(Beginning of Document segment)

Off to the side of the main foyer are various rooms, including the “Scott Relaxation Room.” Back in their successful Euro 2022 campaign, the team used legends’ names for their team rooms. Indeed, veteran midfielder Jill Scott was honoured that they’d named one of the rooms at their base in Teddington’s Lensbury Resort after her, only to find it was actually named after former England international Alex Scott. But here in Terrigal, there is a common consensus that this Scott room is named after the newly retired Jill. (There are others named after Rachel Yankey, Fara Williams, Mary Phillip, Sheila Parker, Pat Davies and Lily Parr.)
In the Scott room is a table tennis table, two arcade games (one of which is themed around “The Simpsons,”) and then two TVs – one connected to an X-Box and another set-up for the matches. Around the corner is another craft wall and a bookshelf filled with autobiographies from the likes of tennis stars Serena Williams and Andre Agassi, as well as Wales rugby legend Alun Wyn Jones, alongside a selection of fiction from Jane Austen to Colleen Hoover, and all the Harry Potter books too. Nearby is a well-used darts board, with the outer wall peppered with remnants of stray arrows.
Next to this room is the [Ellen] White room. At the back is a vast projector, a tactics board, and also on the wall is the team’s path through the tournament mapped out. There’s a map of Australia alongside their potential route to the final, alongside a huge board reading “Real Sisterhood.”
The Parr [dining] room next to it has some tactical reminders pinned to the wall, next to an abundance of home comforts like the 3.25kg bag of Yorkshire Tea, including 1,040 tea bags. This is where the team have all their meals, prepared by chefs Gareth and David. On one wall reads: “From the pitch, to the stands, at home or away, support each other through thick and thin cos that’s the England way.”
There’s also a respectful sign nearby which reads: “We respectively acknowledge the traditional custodians of the land, the Darkinjung people, and pay our respect to their elders, past, present and emerging.”

(End of Document segment)
(Beginning of Raw data)

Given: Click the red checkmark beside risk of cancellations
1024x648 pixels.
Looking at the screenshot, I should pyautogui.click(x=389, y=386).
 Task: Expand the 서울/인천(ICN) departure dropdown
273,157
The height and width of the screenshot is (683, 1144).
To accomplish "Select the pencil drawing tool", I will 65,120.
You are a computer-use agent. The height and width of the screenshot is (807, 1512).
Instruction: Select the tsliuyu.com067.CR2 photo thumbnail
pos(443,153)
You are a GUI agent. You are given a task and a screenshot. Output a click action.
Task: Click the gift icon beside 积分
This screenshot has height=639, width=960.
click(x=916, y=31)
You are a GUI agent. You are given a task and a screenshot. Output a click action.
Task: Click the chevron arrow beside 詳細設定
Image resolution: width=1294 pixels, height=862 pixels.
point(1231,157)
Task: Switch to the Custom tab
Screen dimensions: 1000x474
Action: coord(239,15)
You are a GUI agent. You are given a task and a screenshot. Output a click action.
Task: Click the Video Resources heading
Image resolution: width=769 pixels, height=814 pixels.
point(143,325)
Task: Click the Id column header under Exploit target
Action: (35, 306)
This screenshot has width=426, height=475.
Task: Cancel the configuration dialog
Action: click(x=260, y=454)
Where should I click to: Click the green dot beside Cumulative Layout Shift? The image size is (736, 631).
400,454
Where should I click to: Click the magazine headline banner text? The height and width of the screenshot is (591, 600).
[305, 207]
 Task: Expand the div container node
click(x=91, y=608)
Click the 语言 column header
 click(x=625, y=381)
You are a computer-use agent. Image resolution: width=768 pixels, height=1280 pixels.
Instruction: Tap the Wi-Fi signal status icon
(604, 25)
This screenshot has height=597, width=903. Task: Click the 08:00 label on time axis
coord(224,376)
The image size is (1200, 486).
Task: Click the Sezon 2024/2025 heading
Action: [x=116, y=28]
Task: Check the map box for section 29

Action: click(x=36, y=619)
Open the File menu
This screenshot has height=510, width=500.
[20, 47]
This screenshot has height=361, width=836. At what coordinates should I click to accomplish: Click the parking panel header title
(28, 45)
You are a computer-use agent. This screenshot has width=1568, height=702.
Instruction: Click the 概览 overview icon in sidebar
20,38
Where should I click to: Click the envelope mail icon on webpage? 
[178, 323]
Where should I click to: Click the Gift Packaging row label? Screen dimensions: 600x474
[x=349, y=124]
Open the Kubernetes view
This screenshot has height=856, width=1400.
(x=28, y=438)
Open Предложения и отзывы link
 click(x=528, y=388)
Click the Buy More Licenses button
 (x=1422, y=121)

(End of Raw data)

* [Questions]:
A. Print the portion of the passage about the England team's Terrigal base that opens with the words containing "Off to the side" and closes with "and Lily Parr.)".
B. According to the passage about the England team's Terrigal base, who prepares the team's meals?
These entries come from a separate source.

* [Response list]:
A.
Off to the side of the main foyer are various rooms, including the “Scott Relaxation Room.” Back in their successful Euro 2022 campaign, the team used legends’ names for their team rooms. Indeed, veteran midfielder Jill Scott was honoured that they’d named one of the rooms at their base in Teddington’s Lensbury Resort after her, only to find it was actually named after former England international Alex Scott. But here in Terrigal, there is a common consensus that this Scott room is named after the newly retired Jill. (There are others named after Rachel Yankey, Fara Williams, Mary Phillip, Sheila Parker, Pat Davies and Lily Parr.)

B. Chefs Gareth and David.